I am real.
After years of experience in marketing, engineering, and sales consulting, I am learning programming and data science. The tools and methods I use in the project below are also real. The scenario, however, is a work of fiction. The company does not exist and is not based in any way on an actual company. While real companies face the problem of allocating salespeople to territories every day, I made up details for this exercise. This is my final project for the IBM Data Science Professional Certificate, an excellent series of nine classes offered by Coursera.
Why should you care? I created this project to demonstrate applications of Python programming with Pandas, machine learning, Folium graphics, data processing, and cleaning (so much cleaning …). One requirement was to use data from Foursquare, which (in its free plan) strictly limits the size and geographic scope of the data it provides. In this project, I demonstrate an efficient way to obtain large data sets through this limited portal while avoiding missed data and duplicated records. If you are interested in data science and need examples of any of these topics, read on. (See and execute the actual code in the project’s Jupyter Notebook.)

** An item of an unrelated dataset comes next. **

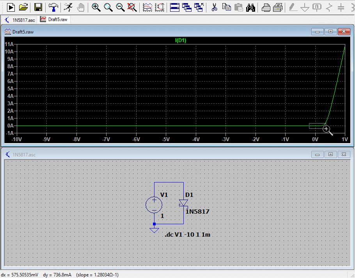The image size is (355, 278).
Task: Click the scissors Cut icon
Action: click(x=214, y=7)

If you run a business you may also get some ideas on how you can define a customer base, gather data, and use machine learning to segment the base both geographically and by business needs.
All of the requirements and constraints for this scenario were defined before the project began and were not changed to fit the data or to improve the results. No data was ignored or “fudged”.

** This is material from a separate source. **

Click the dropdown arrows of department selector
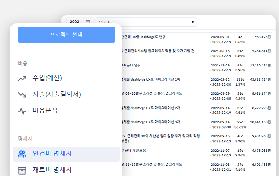Viewport: 279px width, 176px height. (193, 22)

A company that manufactures equipment and supplies for Asian restaurants plans to expand into Georgia in the United States. It creates products of interest to all types of Asian restaurants. For example, it sells sushi display cases to Japanese restaurants and tandoor ovens to South Asian restaurants. The company wishes to define territories for its salespeople based on the type of restaurants and locations in the state.
I obtained a listing of all Asian restaurants in Georgia from Foursquare and analyzed that data using Pandas, scikit-learn, and NumPy. To better understand and communicate the results I employed Folium and Matplotlib.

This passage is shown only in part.